What this task involves:
Copy every one of the records below word for word, leaving each line unchanged.

Data records:

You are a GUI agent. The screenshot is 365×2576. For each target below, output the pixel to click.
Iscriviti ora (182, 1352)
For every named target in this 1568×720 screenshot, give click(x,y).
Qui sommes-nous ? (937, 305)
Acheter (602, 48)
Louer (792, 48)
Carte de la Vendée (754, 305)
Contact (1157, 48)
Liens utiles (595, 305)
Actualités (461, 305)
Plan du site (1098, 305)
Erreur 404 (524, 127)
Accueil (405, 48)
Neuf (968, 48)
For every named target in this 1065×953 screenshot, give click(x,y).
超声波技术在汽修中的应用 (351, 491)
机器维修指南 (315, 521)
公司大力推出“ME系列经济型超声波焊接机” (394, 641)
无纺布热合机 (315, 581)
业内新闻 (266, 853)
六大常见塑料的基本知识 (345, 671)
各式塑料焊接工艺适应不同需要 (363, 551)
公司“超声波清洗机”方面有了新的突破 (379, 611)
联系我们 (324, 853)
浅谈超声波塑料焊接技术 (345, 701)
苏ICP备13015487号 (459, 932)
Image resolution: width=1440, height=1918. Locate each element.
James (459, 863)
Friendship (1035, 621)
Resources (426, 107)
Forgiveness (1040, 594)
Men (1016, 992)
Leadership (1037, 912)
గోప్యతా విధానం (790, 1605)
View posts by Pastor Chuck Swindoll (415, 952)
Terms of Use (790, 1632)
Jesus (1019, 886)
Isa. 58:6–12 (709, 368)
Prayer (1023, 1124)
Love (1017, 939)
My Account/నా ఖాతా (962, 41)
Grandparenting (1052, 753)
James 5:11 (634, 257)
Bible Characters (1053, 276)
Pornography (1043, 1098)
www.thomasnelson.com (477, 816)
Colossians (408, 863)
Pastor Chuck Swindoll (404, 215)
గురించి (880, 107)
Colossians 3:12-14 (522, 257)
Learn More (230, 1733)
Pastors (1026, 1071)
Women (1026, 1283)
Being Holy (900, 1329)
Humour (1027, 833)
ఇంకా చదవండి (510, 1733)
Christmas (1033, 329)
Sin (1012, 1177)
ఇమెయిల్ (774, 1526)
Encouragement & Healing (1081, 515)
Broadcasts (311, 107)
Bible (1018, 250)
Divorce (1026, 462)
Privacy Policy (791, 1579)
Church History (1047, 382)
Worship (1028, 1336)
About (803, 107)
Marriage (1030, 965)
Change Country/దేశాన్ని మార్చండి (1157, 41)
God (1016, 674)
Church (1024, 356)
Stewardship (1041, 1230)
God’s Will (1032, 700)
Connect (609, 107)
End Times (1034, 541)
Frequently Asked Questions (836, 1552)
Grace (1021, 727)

Result for this task:
You are a GUI agent. The screenshot is 365×2576. For each target below, output the pixel to click.
Iscriviti ora (182, 1352)
For every named target in this 1568×720 screenshot, give click(x,y).
Qui sommes-nous ? (937, 305)
Acheter (602, 48)
Louer (792, 48)
Carte de la Vendée (754, 305)
Contact (1157, 48)
Liens utiles (595, 305)
Actualités (461, 305)
Plan du site (1098, 305)
Erreur 404 (524, 127)
Accueil (405, 48)
Neuf (968, 48)
For every named target in this 1065×953 screenshot, give click(x,y).
超声波技术在汽修中的应用 (351, 491)
机器维修指南 (315, 521)
公司大力推出“ME系列经济型超声波焊接机” (394, 641)
无纺布热合机 (315, 581)
业内新闻 (266, 853)
六大常见塑料的基本知识 (345, 671)
各式塑料焊接工艺适应不同需要 (363, 551)
公司“超声波清洗机”方面有了新的突破 (379, 611)
联系我们 (324, 853)
浅谈超声波塑料焊接技术 (345, 701)
苏ICP备13015487号 (459, 932)
Image resolution: width=1440, height=1918. Locate each element.
James (459, 863)
Friendship (1035, 621)
Resources (426, 107)
Forgiveness (1040, 594)
Men (1016, 992)
Leadership (1037, 912)
గోప్యతా విధానం (790, 1605)
View posts by Pastor Chuck Swindoll (415, 952)
Terms of Use (790, 1632)
Jesus (1019, 886)
Isa. 58:6–12 (709, 368)
Prayer (1023, 1124)
Love (1017, 939)
My Account/నా ఖాతా (962, 41)
Grandparenting (1052, 753)
James 5:11 (634, 257)
Bible Characters (1053, 276)
Pornography (1043, 1098)
www.thomasnelson.com (477, 816)
Colossians (408, 863)
Pastor Chuck Swindoll (404, 215)
గురించి (880, 107)
Colossians 3:12-14 (522, 257)
Learn More (230, 1733)
Pastors (1026, 1071)
Women (1026, 1283)
Being Holy (900, 1329)
Humour (1027, 833)
ఇంకా చదవండి (510, 1733)
Christmas (1033, 329)
Sin (1012, 1177)
ఇమెయిల్ (774, 1526)
Encouragement & Healing (1081, 515)
Broadcasts (311, 107)
Bible (1018, 250)
Divorce (1026, 462)
Privacy Policy (791, 1579)
Church History (1047, 382)
Worship (1028, 1336)
About (803, 107)
Marriage (1030, 965)
Change Country/దేశాన్ని మార్చండి (1157, 41)
God (1016, 674)
Church (1024, 356)
Stewardship (1041, 1230)
God’s Will (1032, 700)
Connect (609, 107)
End Times (1034, 541)
Frequently Asked Questions (836, 1552)
Grace (1021, 727)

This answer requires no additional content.